Insentif ini bisa diberikan kepada pemerintah pusat, pemerintah daerah, maupun badan usaha yang melakukan kegiatan penyediaan energi dan pemanfaatan energi dengan memperhatikan efisiensi dan rendah karbon.
Baca Juga: Pengaruh Kebijakan Pajak Karbon Terhadap Industri Manufaktur
Selain itu, PP 40/2025 mengatur pemberian insentif fiskal bagi penyedia dan pengguna energi, termasuk keringanan Pajak Penghasilan (PPh), Pajak Bumi dan Bangunan (PBB), kepabeanan, retribusi, dan penerimaan negara bukan pajak (PNBP). Insentif ini bertujuan mendorong:
- Diversifikasi sumber energi;
- Pengembangan energi baru dan energi terbarukan;
- Efisiensi dan konservasi energi;
- Penerapan teknologi rendah karbon; serta
- Penyediaan energi di wilayah tertinggal, terdepan, terluar, terpencil, dan pulau kecil berpenduduk.
PP 40/2025 mulai berlaku sejak 15 September 2025, sekaligus mencabut Peraturan Presiden No. 79 Tahun 2014. Dengan demikian, kebijakan pajak karbon kini terintegrasi dalam strategi energi nasional yang lebih komprehensif.
Mekanisme Pelaksanaan, Pelunasan, dan Pelaporan Pajak Karbon
Tarif pajak karbon ditetapkan sama atau lebih tinggi dari harga karbon di pasar domestik, dengan nilai minimum Rp30 per kilogram CO₂e. Pajak dikenakan pada pembelian barang yang mengandung karbon atau aktivitas yang menghasilkan emisi karbon.
Pelunasan pajak karbon bisa dilakukan langsung oleh wajib pajak atau melalui pemungut pajak karbon, yaitu orang pribadi atau badan yang ditunjuk untuk memungut, menyetor, dan melaporkan pajak karbon terutang.
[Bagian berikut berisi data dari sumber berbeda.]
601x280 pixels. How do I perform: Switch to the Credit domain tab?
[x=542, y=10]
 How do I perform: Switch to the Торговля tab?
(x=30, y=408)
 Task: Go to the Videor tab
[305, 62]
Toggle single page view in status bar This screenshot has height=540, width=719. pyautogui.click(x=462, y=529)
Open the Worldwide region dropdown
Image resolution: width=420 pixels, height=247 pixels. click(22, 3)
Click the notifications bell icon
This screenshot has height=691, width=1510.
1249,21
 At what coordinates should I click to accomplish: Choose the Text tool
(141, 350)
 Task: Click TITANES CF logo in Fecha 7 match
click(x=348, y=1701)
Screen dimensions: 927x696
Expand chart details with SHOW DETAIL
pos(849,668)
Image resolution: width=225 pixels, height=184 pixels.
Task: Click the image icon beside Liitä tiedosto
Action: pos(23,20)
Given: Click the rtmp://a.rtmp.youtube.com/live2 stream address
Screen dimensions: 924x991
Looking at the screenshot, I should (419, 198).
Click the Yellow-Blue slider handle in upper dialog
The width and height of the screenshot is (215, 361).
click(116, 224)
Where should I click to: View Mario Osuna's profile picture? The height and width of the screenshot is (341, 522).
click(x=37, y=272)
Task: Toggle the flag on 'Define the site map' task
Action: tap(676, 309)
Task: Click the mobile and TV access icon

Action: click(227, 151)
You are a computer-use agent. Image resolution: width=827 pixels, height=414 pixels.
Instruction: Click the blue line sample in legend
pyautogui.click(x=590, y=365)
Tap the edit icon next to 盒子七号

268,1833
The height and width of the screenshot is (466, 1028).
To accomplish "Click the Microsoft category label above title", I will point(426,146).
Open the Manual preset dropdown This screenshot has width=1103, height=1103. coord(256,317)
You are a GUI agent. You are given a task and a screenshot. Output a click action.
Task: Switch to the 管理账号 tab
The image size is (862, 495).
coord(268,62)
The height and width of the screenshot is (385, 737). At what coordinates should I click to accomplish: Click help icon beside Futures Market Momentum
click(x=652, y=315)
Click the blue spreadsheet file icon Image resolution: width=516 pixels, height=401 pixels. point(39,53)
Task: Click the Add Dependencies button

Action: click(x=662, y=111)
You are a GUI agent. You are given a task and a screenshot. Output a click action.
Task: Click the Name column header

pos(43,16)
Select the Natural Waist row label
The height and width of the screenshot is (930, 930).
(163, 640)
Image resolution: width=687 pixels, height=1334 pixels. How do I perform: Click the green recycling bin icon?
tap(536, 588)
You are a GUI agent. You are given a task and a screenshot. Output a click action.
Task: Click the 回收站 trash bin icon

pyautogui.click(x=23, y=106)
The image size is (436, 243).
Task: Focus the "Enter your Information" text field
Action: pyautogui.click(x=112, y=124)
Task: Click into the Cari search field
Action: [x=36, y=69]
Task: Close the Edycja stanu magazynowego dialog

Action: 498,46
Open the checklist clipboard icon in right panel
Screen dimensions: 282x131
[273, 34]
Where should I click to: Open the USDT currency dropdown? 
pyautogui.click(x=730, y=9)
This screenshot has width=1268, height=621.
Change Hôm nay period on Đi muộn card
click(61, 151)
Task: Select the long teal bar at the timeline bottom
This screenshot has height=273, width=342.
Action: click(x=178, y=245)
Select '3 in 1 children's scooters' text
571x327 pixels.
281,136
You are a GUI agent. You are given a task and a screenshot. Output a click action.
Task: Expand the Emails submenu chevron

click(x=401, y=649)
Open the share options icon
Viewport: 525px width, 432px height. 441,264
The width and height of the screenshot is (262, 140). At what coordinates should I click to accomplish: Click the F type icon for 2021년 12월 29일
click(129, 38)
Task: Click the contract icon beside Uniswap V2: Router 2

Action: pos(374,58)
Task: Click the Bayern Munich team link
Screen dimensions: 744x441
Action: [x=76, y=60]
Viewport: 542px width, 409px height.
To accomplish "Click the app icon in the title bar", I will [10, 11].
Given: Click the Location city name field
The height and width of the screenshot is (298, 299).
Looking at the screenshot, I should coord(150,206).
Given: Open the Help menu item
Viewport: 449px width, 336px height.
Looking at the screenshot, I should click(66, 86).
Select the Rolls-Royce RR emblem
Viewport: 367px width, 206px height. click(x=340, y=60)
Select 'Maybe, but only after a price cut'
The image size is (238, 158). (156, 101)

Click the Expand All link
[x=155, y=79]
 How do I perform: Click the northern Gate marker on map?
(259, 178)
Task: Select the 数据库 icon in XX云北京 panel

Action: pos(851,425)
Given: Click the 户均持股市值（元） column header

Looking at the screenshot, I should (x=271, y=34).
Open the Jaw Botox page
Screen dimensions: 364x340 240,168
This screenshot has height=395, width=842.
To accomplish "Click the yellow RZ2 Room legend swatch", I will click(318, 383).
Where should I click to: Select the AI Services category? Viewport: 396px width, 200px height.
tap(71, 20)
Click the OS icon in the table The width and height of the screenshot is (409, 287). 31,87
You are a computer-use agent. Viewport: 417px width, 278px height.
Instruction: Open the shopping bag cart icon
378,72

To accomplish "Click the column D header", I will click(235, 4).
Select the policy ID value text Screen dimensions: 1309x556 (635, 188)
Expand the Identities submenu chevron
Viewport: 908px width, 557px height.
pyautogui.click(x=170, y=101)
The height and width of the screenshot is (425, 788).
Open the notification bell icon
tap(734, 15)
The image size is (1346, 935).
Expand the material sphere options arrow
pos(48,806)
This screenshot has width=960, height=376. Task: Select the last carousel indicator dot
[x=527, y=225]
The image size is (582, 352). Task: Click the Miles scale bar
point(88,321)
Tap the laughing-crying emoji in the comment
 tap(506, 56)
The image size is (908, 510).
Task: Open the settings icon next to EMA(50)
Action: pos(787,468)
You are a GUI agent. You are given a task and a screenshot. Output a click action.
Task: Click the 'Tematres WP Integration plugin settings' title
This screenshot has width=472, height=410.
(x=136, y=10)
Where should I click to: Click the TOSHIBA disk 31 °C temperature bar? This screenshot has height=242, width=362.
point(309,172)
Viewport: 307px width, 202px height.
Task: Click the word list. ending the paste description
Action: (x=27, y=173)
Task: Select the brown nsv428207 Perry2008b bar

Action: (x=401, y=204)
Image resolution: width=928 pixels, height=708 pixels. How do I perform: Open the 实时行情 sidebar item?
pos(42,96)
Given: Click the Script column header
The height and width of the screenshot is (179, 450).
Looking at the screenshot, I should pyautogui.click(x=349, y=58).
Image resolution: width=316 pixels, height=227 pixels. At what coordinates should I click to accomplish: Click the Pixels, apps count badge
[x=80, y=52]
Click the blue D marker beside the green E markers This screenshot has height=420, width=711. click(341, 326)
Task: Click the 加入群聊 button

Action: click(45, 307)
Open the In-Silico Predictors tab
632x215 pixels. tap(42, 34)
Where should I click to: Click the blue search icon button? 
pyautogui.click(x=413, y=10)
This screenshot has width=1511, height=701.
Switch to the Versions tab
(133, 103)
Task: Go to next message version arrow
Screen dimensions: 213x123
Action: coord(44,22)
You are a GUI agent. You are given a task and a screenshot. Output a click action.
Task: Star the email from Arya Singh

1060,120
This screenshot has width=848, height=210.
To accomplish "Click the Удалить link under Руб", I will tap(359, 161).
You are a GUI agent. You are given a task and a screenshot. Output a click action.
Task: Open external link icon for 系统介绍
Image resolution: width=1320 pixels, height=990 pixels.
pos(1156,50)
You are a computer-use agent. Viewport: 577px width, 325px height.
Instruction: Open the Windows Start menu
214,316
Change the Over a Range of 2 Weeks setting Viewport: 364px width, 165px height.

Wajib pajak dan pemungut pajak karbon diwajibkan menyelenggarakan pencatatan atas aktivitas yang menghasilkan emisi karbon atau penjualan barang yang mengandung karbon.
Untuk pelaporan, wajib pajak yang menghasilkan emisi karbon wajib menyampaikan Surat Pemberitahuan Tahunan (SPT Tahunan Pajak Karbon) paling lambat empat bulan setelah akhir tahun kalender. Pemungut pajak karbon, di sisi lain, wajib menyampaikan SPT Masa Pajak Karbon paling lambat 20 hari setelah masa pajak berakhir. Kedua jenis laporan ini wajib disampaikan dalam bentuk dokumen elektronik.